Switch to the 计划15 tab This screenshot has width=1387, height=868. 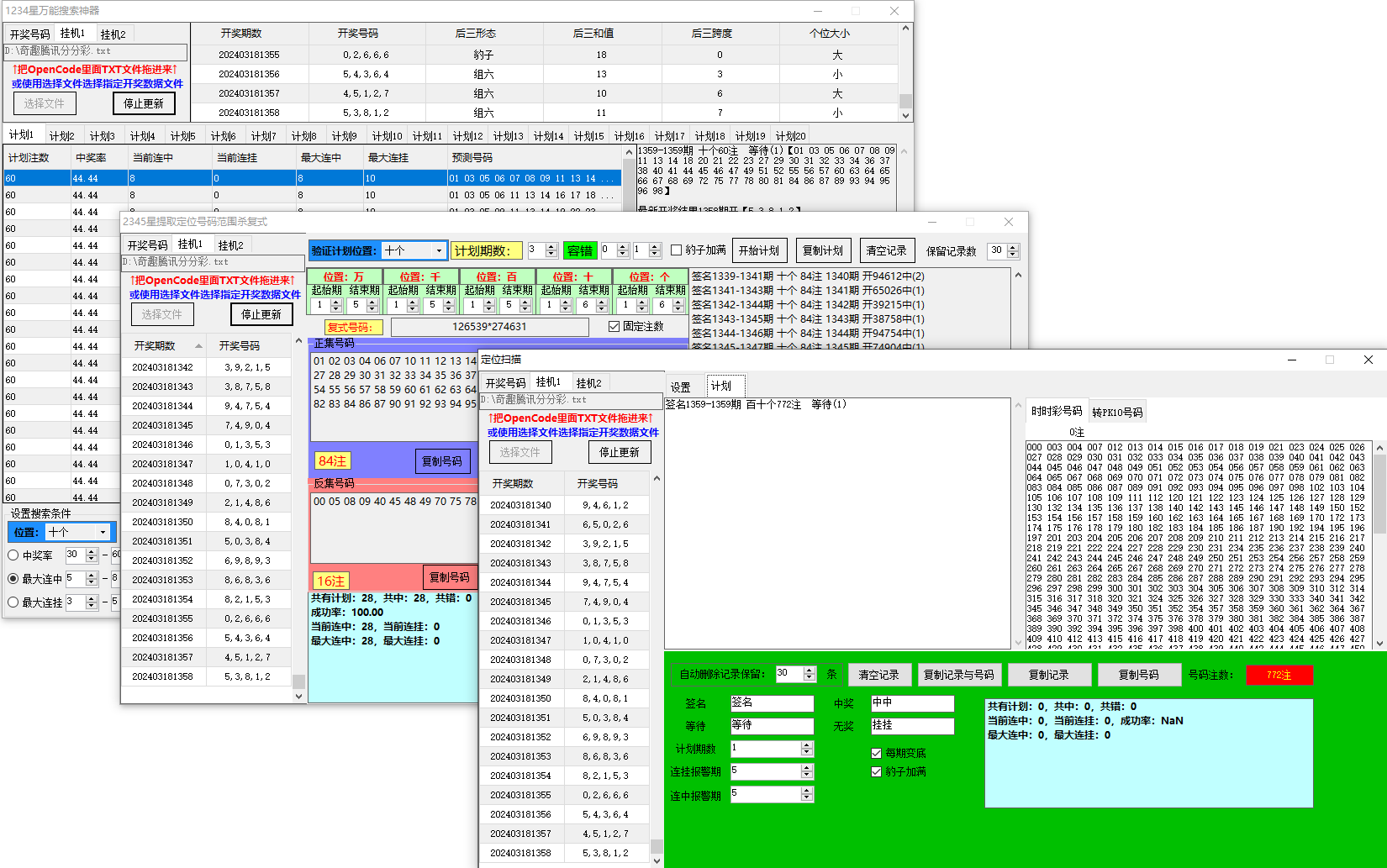(588, 136)
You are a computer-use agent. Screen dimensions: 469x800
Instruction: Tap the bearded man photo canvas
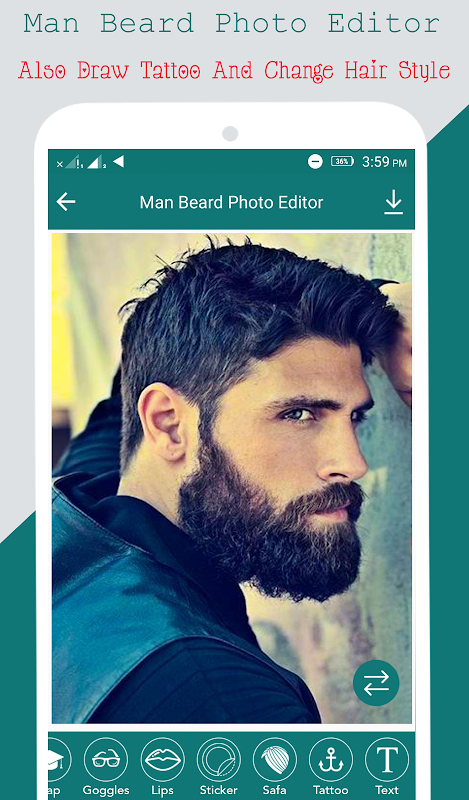coord(232,478)
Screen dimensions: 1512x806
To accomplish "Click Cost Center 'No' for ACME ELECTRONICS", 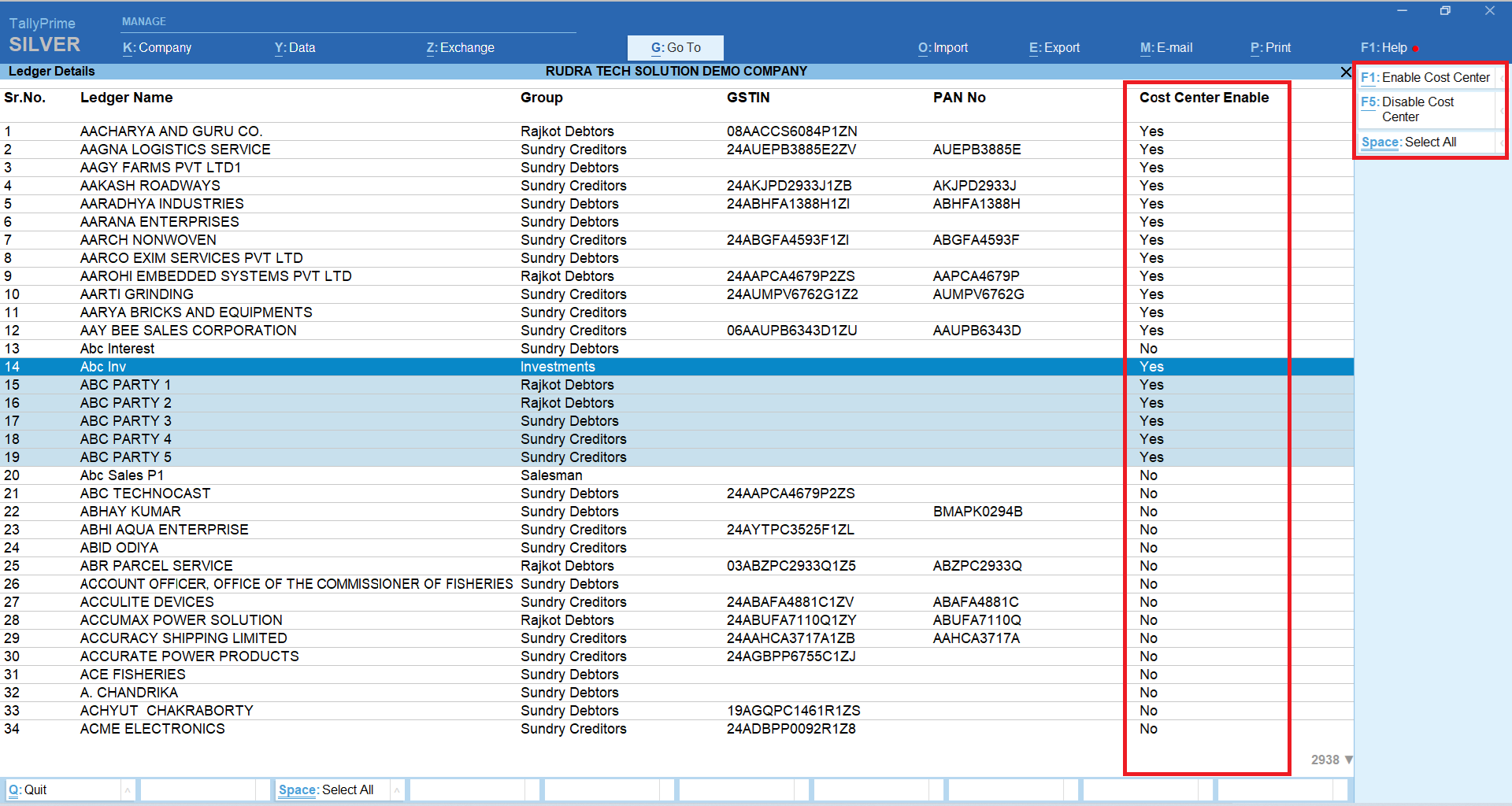I will click(x=1148, y=729).
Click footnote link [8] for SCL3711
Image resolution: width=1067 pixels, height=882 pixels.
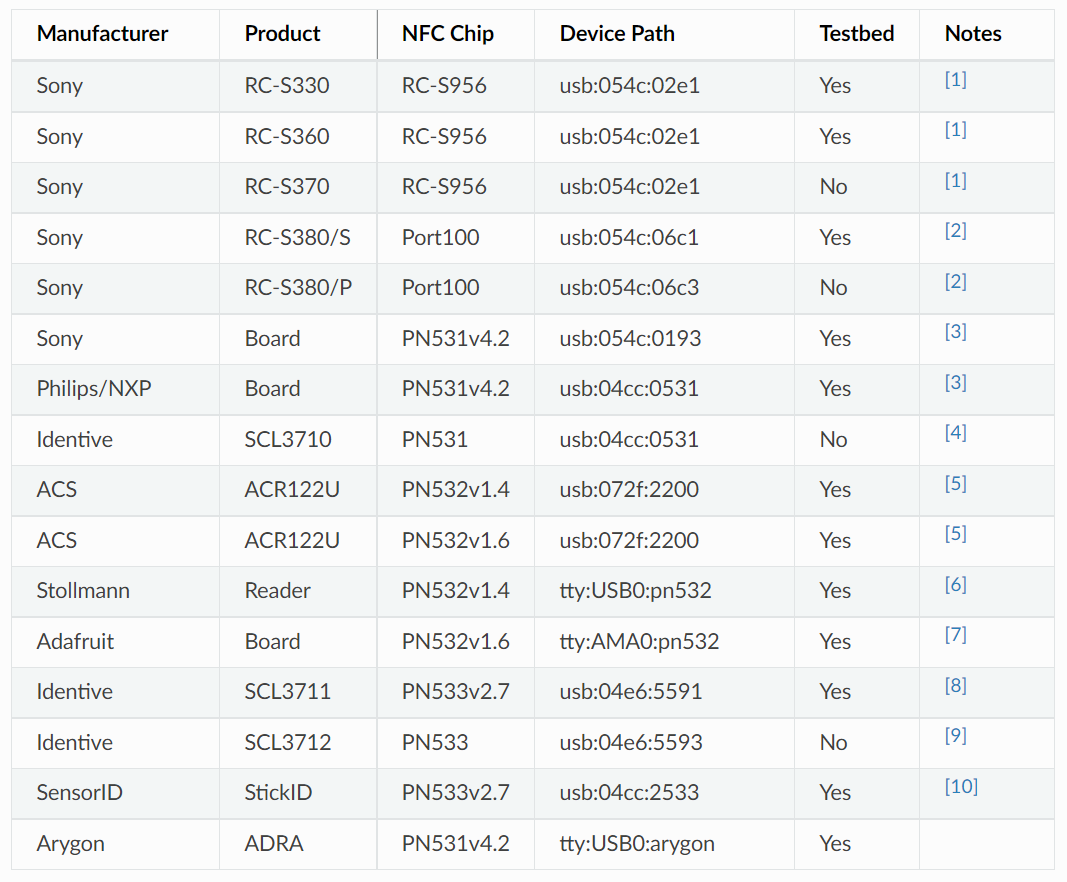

________________________________________

Problem details: Please put everything from the line containing "Click footnote link [8] for SCL3711" down to the end of the material into a JSON list of strings, one per line, with blank lines skipped. Leave the pictures out of the list.

Solution:
[
  "Click footnote link [8] for SCL3711",
  "Image resolution: width=1067 pixels, height=882 pixels."
]